**Interface element records:**
━━━━━━━━━━━━━━━━━━━━
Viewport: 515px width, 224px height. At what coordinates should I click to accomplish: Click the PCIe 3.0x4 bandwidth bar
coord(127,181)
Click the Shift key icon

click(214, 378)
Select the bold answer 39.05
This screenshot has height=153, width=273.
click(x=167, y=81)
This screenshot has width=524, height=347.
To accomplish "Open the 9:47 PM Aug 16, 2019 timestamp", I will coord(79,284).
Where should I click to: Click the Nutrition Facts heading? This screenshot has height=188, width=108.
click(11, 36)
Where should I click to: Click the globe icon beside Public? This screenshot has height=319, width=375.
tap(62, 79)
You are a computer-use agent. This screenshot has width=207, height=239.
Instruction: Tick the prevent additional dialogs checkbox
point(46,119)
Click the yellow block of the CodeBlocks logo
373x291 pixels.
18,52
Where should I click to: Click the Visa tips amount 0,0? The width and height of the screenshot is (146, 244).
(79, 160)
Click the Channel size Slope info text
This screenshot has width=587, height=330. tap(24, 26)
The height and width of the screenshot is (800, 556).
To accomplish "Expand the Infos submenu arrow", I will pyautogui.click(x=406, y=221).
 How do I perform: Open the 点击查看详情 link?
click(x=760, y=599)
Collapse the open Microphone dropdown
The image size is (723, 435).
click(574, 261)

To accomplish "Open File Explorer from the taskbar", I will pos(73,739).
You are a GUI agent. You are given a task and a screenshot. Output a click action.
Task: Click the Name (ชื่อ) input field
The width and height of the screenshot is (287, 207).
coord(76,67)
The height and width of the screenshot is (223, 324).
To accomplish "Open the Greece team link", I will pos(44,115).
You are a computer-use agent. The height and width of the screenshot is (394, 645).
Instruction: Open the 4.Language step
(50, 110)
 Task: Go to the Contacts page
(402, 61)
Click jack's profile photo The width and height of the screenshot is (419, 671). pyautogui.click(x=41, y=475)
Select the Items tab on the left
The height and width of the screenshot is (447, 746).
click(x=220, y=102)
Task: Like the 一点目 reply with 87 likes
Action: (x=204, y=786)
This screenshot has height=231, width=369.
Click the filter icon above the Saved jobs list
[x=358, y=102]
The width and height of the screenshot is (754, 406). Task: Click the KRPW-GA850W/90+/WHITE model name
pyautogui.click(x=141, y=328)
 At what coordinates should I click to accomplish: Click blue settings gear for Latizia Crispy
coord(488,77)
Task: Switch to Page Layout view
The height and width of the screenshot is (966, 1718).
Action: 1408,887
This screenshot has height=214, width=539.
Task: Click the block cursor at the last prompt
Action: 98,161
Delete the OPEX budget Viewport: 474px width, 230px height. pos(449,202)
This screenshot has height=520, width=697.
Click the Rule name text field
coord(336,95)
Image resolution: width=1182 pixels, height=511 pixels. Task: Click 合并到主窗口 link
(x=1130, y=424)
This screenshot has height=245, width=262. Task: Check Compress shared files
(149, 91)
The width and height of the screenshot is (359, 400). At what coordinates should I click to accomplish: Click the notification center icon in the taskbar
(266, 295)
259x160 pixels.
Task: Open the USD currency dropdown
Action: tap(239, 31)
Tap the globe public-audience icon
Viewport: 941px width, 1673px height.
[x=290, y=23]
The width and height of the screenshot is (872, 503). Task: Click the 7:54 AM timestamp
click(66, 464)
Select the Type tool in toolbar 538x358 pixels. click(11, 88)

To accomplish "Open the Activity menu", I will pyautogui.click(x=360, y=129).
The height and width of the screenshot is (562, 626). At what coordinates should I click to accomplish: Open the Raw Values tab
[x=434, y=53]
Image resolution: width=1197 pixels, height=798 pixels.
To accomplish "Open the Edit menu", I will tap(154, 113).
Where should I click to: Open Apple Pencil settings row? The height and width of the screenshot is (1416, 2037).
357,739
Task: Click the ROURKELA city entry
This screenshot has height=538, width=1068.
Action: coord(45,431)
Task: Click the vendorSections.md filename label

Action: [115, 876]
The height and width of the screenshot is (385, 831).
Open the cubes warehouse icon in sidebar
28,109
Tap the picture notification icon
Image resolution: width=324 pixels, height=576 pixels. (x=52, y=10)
━━━━━━━━━━━━━━━━━━━━
**Instruction:** Lay out the lines of the material as a JSON list of strings, one string per line, leaving out blank lines.

**Right answer:**
[
  "Viewport: 515px width, 224px height. At what coordinates should I click to accomplish: Click the PCIe 3.0x4 bandwidth bar",
  "coord(127,181)",
  "Click the Shift key icon",
  "click(214, 378)",
  "Select the bold answer 39.05",
  "This screenshot has height=153, width=273.",
  "click(x=167, y=81)",
  "This screenshot has width=524, height=347.",
  "To accomplish \"Open the 9:47 PM Aug 16, 2019 timestamp\", I will coord(79,284).",
  "Where should I click to: Click the Nutrition Facts heading? This screenshot has height=188, width=108.",
  "click(11, 36)",
  "Where should I click to: Click the globe icon beside Public? This screenshot has height=319, width=375.",
  "tap(62, 79)",
  "You are a computer-use agent. This screenshot has width=207, height=239.",
  "Instruction: Tick the prevent additional dialogs checkbox",
  "point(46,119)",
  "Click the yellow block of the CodeBlocks logo",
  "373x291 pixels.",
  "18,52",
  "Where should I click to: Click the Visa tips amount 0,0? The width and height of the screenshot is (146, 244).",
  "(79, 160)",
  "Click the Channel size Slope info text",
  "This screenshot has width=587, height=330. tap(24, 26)",
  "The height and width of the screenshot is (800, 556).",
  "To accomplish \"Expand the Infos submenu arrow\", I will pyautogui.click(x=406, y=221).",
  " How do I perform: Open the 点击查看详情 link?",
  "click(x=760, y=599)",
  "Collapse the open Microphone dropdown",
  "The image size is (723, 435).",
  "click(574, 261)",
  "To accomplish \"Open File Explorer from the taskbar\", I will pos(73,739).",
  "You are a GUI agent. You are given a task and a screenshot. Output a click action.",
  "Task: Click the Name (ชื่อ) input field",
  "The width and height of the screenshot is (287, 207).",
  "coord(76,67)",
  "The height and width of the screenshot is (223, 324).",
  "To accomplish \"Open the Greece team link\", I will pos(44,115).",
  "You are a computer-use agent. The height and width of the screenshot is (394, 645).",
  "Instruction: Open the 4.Language step",
  "(50, 110)",
  " Task: Go to the Contacts page",
  "(402, 61)",
  "Click jack's profile photo The width and height of the screenshot is (419, 671). pyautogui.click(x=41, y=475)",
  "Select the Items tab on the left",
  "The height and width of the screenshot is (447, 746).",
  "click(x=220, y=102)",
  "Task: Like the 一点目 reply with 87 likes",
  "Action: (x=204, y=786)",
  "This screenshot has height=231, width=369.",
  "Click the filter icon above the Saved jobs list",
  "[x=358, y=102]",
  "The width and height of the screenshot is (754, 406). Task: Click the KRPW-GA850W/90+/WHITE model name",
  "pyautogui.click(x=141, y=328)",
  " At what coordinates should I click to accomplish: Click blue settings gear for Latizia Crispy",
  "coord(488,77)",
  "Task: Switch to Page Layout view",
  "The height and width of the screenshot is (966, 1718).",
  "Action: 1408,887",
  "This screenshot has height=214, width=539.",
  "Task: Click the block cursor at the last prompt",
  "Action: 98,161",
  "Delete the OPEX budget Viewport: 474px width, 230px height. pos(449,202)",
  "This screenshot has height=520, width=697.",
  "Click the Rule name text field",
  "coord(336,95)",
  "Image resolution: width=1182 pixels, height=511 pixels. Task: Click 合并到主窗口 link",
  "(x=1130, y=424)",
  "This screenshot has height=245, width=262. Task: Check Compress shared files",
  "(149, 91)",
  "The width and height of the screenshot is (359, 400). At what coordinates should I click to accomplish: Click the notification center icon in the taskbar",
  "(266, 295)",
  "259x160 pixels.",
  "Task: Open the USD currency dropdown",
  "Action: tap(239, 31)",
  "Tap the globe public-audience icon",
  "Viewport: 941px width, 1673px height.",
  "[x=290, y=23]",
  "The width and height of the screenshot is (872, 503). Task: Click the 7:54 AM timestamp",
  "click(66, 464)",
  "Select the Type tool in toolbar 538x358 pixels. click(11, 88)",
  "To accomplish \"Open the Activity menu\", I will pyautogui.click(x=360, y=129).",
  "The height and width of the screenshot is (562, 626). At what coordinates should I click to accomplish: Open the Raw Values tab",
  "[x=434, y=53]",
  "Image resolution: width=1197 pixels, height=798 pixels.",
  "To accomplish \"Open the Edit menu\", I will tap(154, 113).",
  "Where should I click to: Open Apple Pencil settings row? The height and width of the screenshot is (1416, 2037).",
  "357,739",
  "Task: Click the ROURKELA city entry",
  "This screenshot has height=538, width=1068.",
  "Action: coord(45,431)",
  "Task: Click the vendorSections.md filename label",
  "Action: [115, 876]",
  "The height and width of the screenshot is (385, 831).",
  "Open the cubes warehouse icon in sidebar",
  "28,109",
  "Tap the picture notification icon",
  "Image resolution: width=324 pixels, height=576 pixels. (x=52, y=10)"
]